#### WORK INSTRUCTIONS:
Where a line of the records holds the string "Toggle", copy that line.

** DATA FOR THIS EXERCISE follows **

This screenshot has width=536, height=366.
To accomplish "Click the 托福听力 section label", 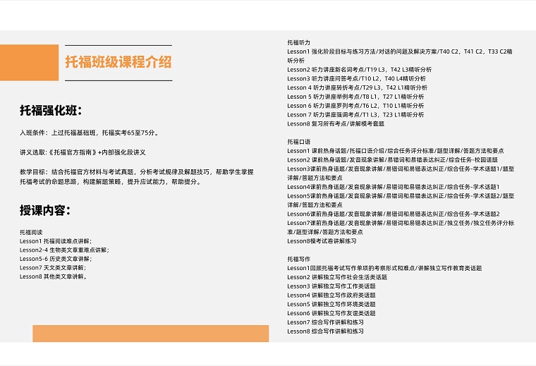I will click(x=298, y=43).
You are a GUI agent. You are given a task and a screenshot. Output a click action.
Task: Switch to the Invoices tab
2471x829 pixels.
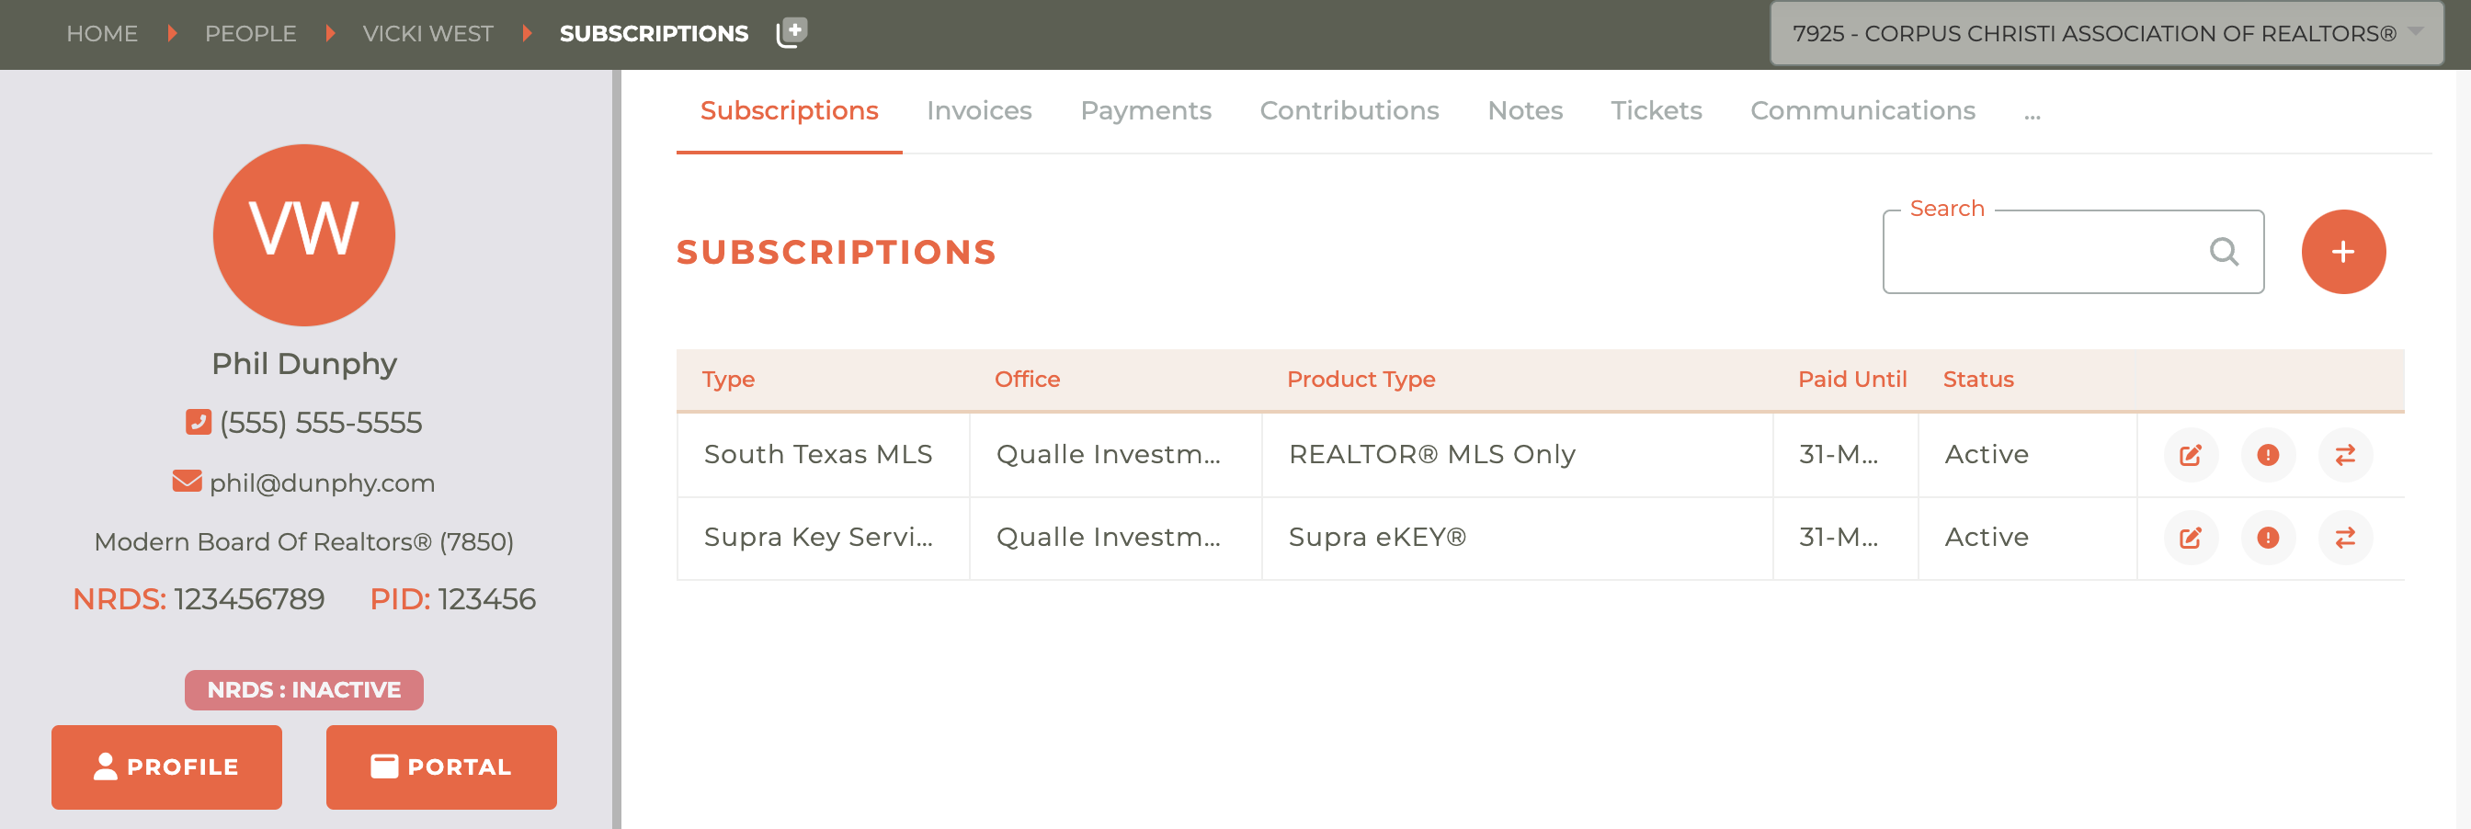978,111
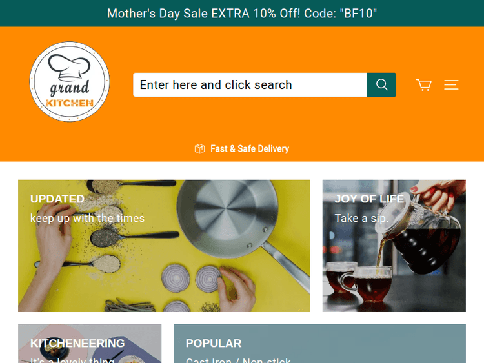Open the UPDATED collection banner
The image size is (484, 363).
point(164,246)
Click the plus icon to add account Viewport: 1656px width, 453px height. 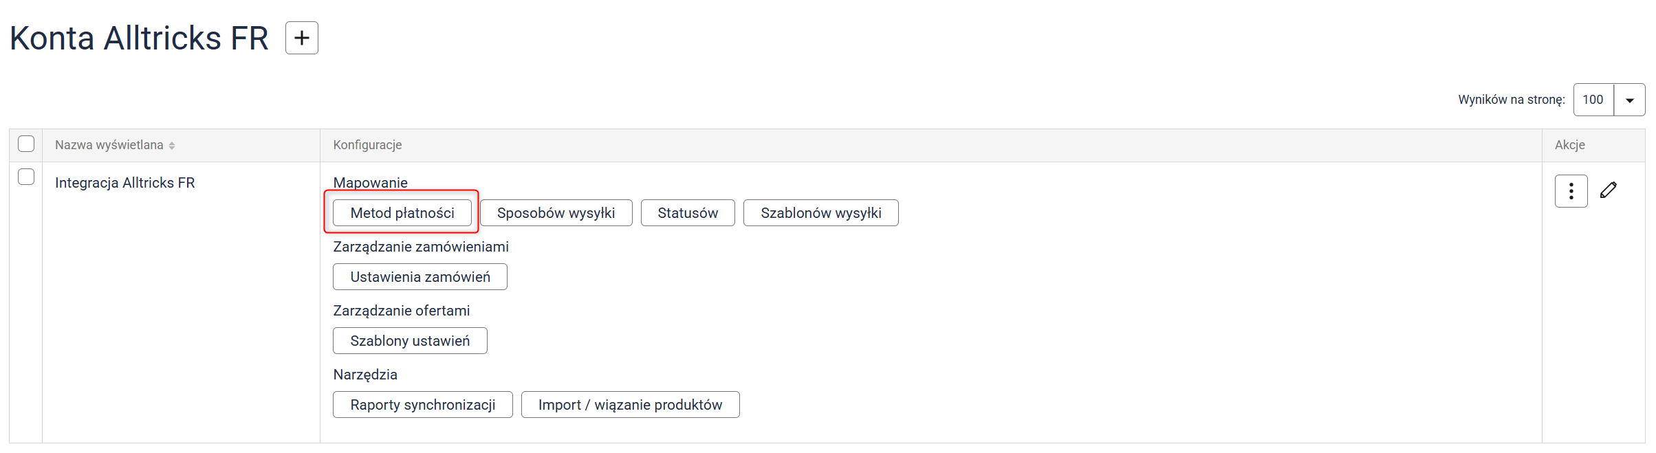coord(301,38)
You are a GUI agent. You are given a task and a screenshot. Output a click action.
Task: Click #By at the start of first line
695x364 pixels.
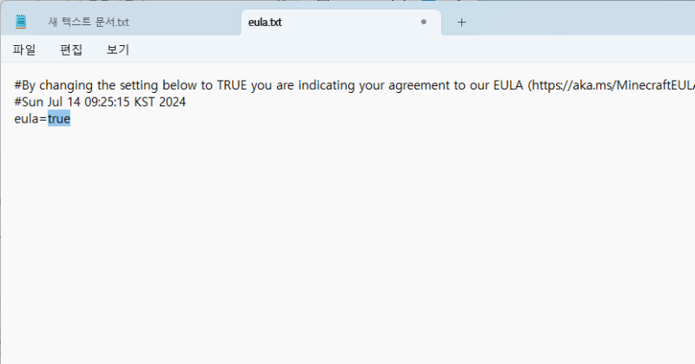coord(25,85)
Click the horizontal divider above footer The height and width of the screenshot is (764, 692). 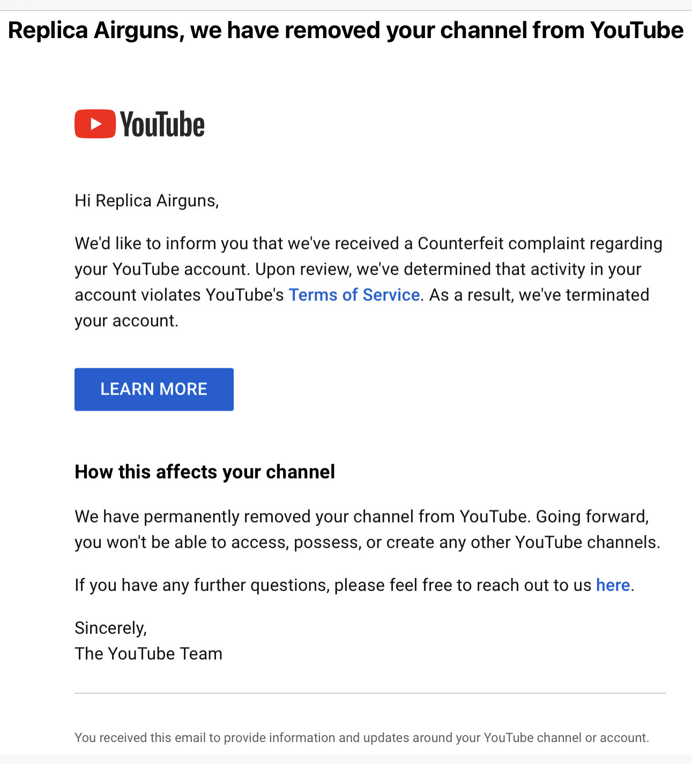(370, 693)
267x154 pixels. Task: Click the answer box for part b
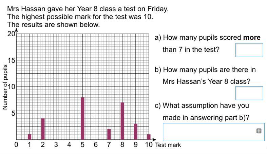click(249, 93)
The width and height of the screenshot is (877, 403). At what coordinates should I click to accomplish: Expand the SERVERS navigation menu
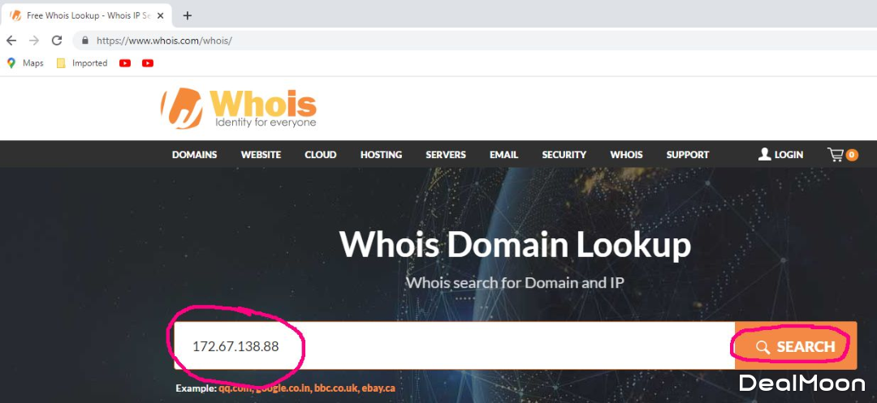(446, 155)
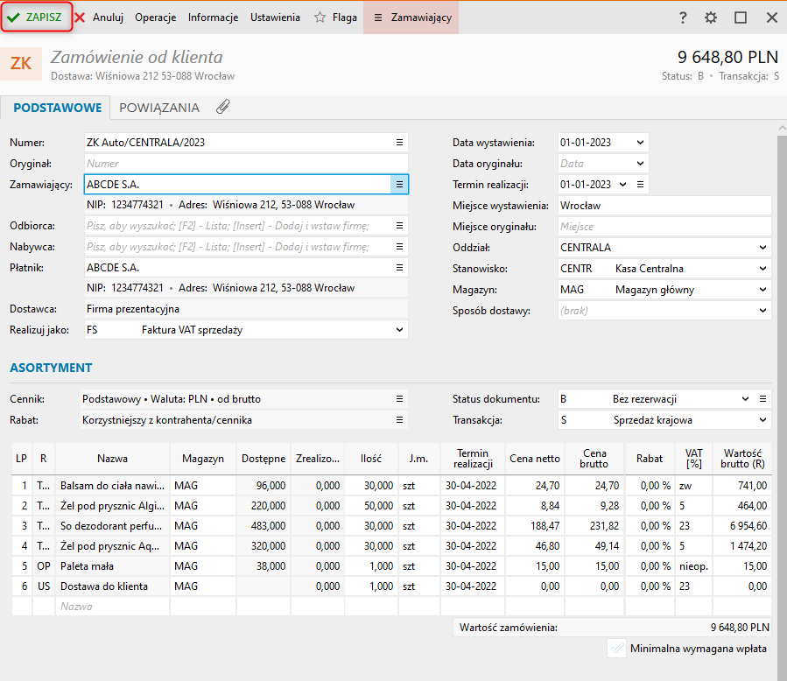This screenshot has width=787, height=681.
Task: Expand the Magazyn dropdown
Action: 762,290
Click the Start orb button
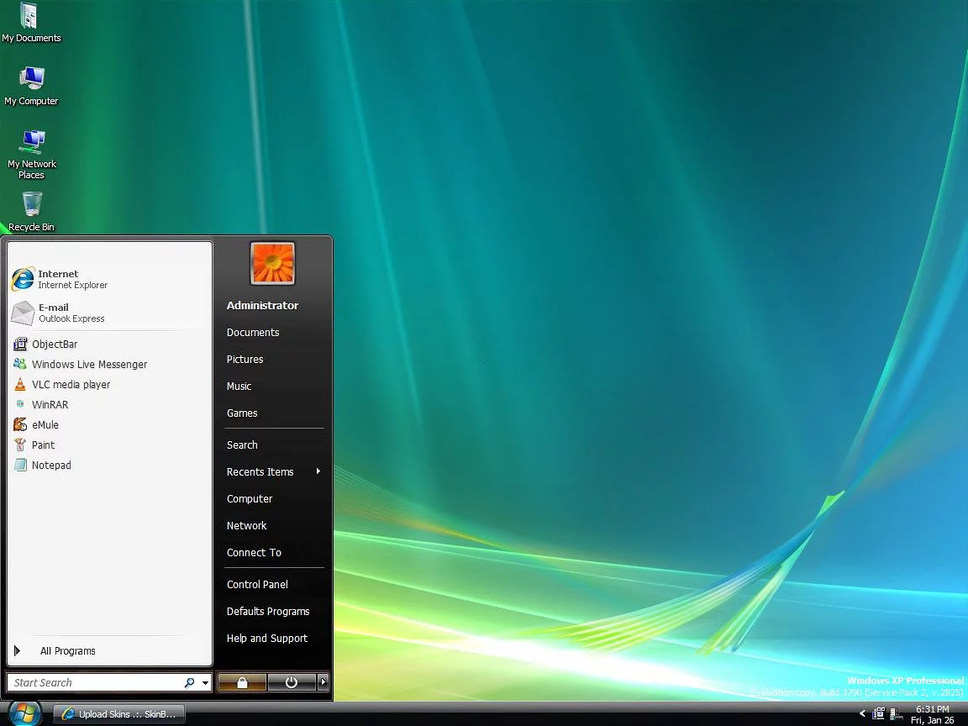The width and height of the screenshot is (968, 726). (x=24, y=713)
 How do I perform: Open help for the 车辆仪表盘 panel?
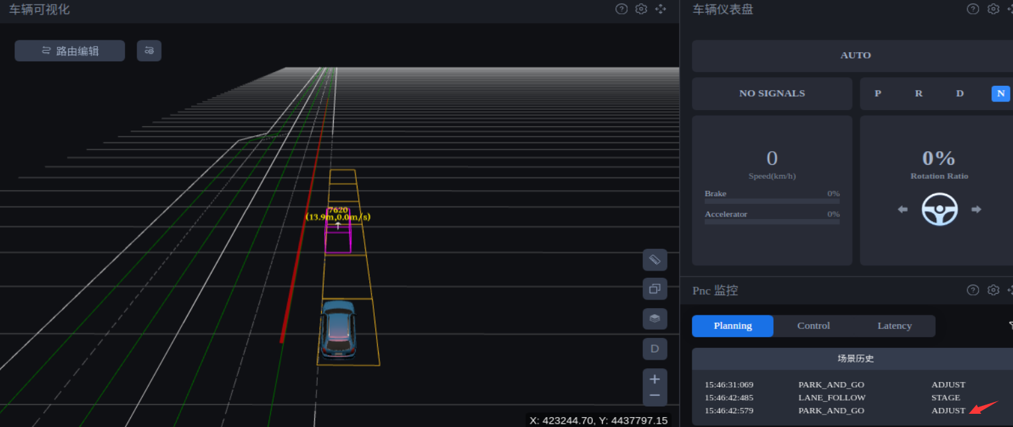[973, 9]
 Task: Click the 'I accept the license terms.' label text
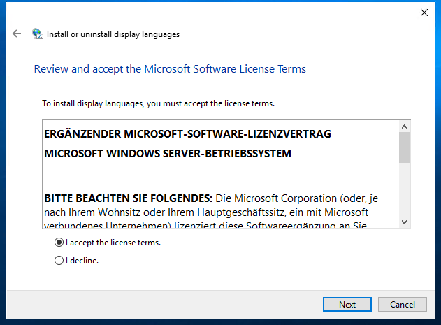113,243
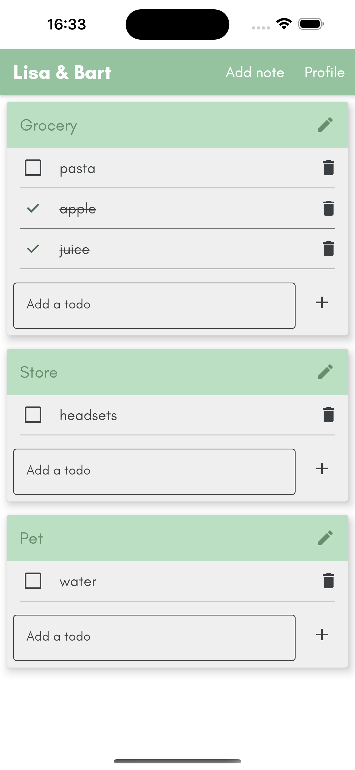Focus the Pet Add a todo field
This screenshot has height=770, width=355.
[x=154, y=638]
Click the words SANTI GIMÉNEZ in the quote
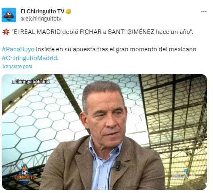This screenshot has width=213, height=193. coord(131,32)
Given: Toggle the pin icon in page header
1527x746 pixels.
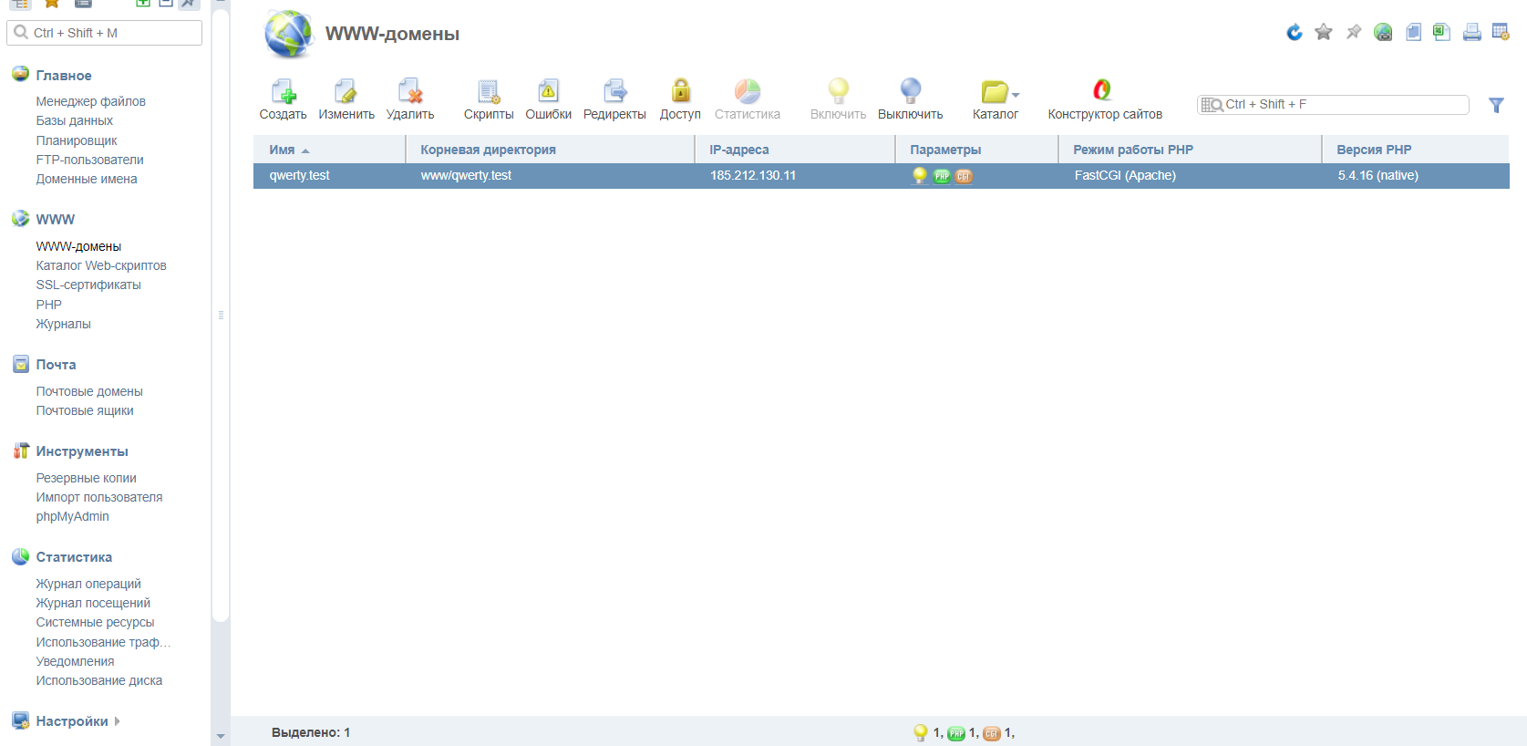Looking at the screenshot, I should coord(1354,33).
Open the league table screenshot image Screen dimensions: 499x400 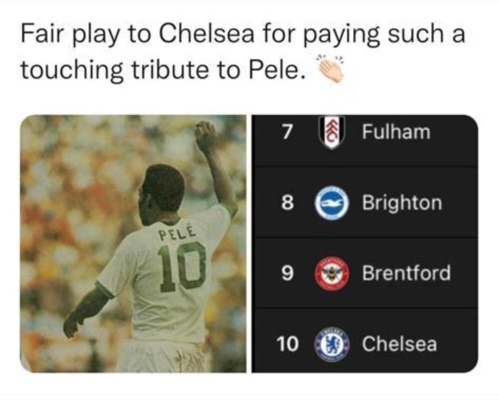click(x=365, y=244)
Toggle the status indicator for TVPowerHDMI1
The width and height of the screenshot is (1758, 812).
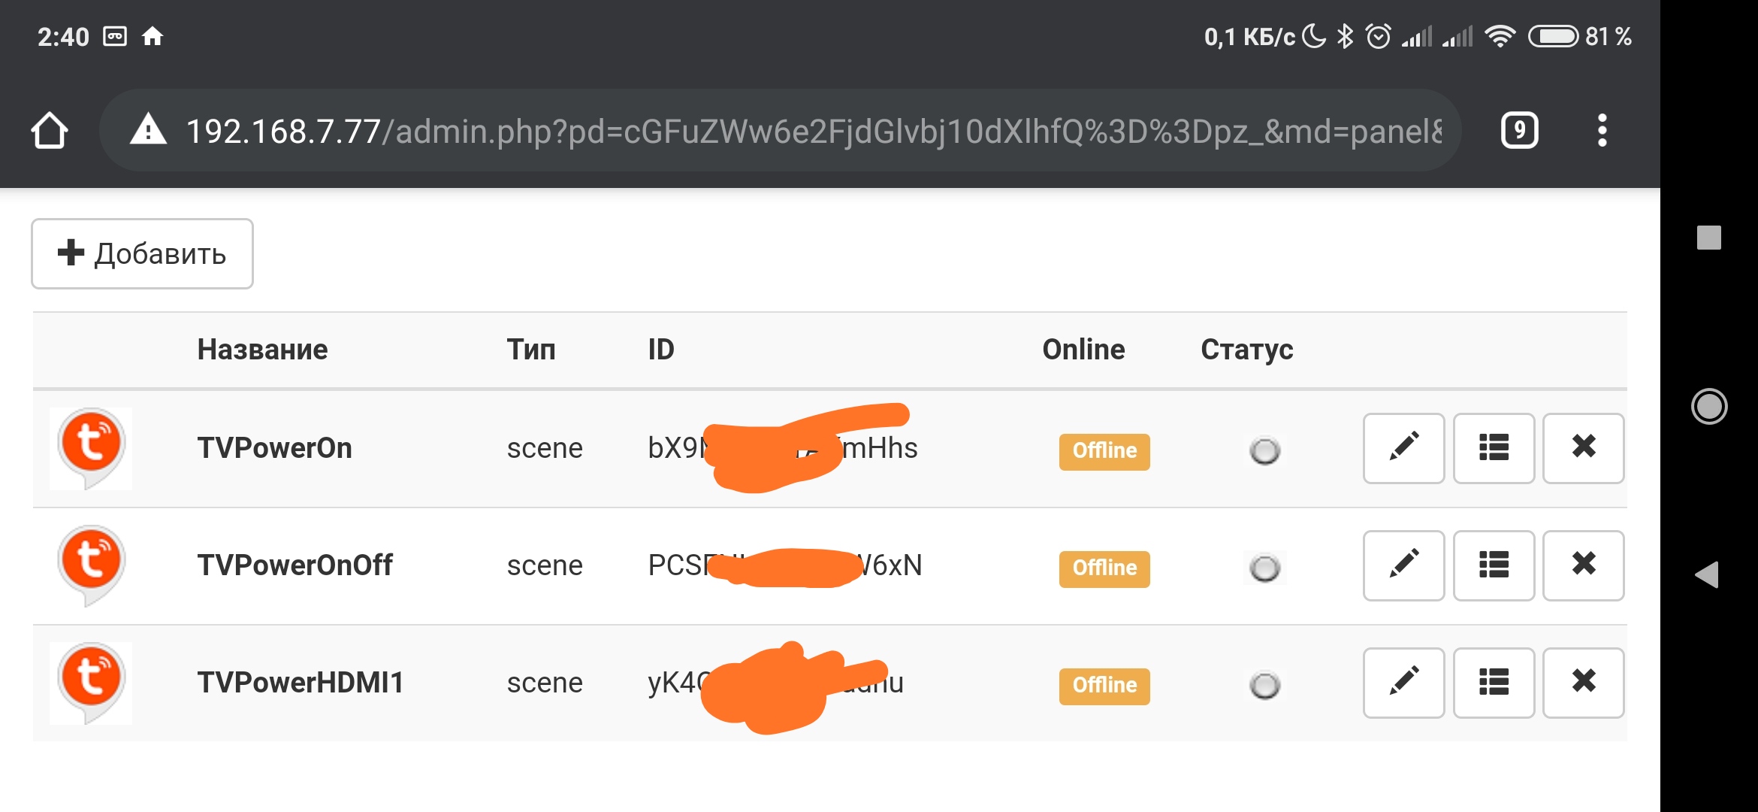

** End of DATA FOR THIS EXERCISE **

#### EXERCISE OUTPUT:
Given: Toggle the pin icon in page header
Toggle the status indicator for TVPowerHDMI1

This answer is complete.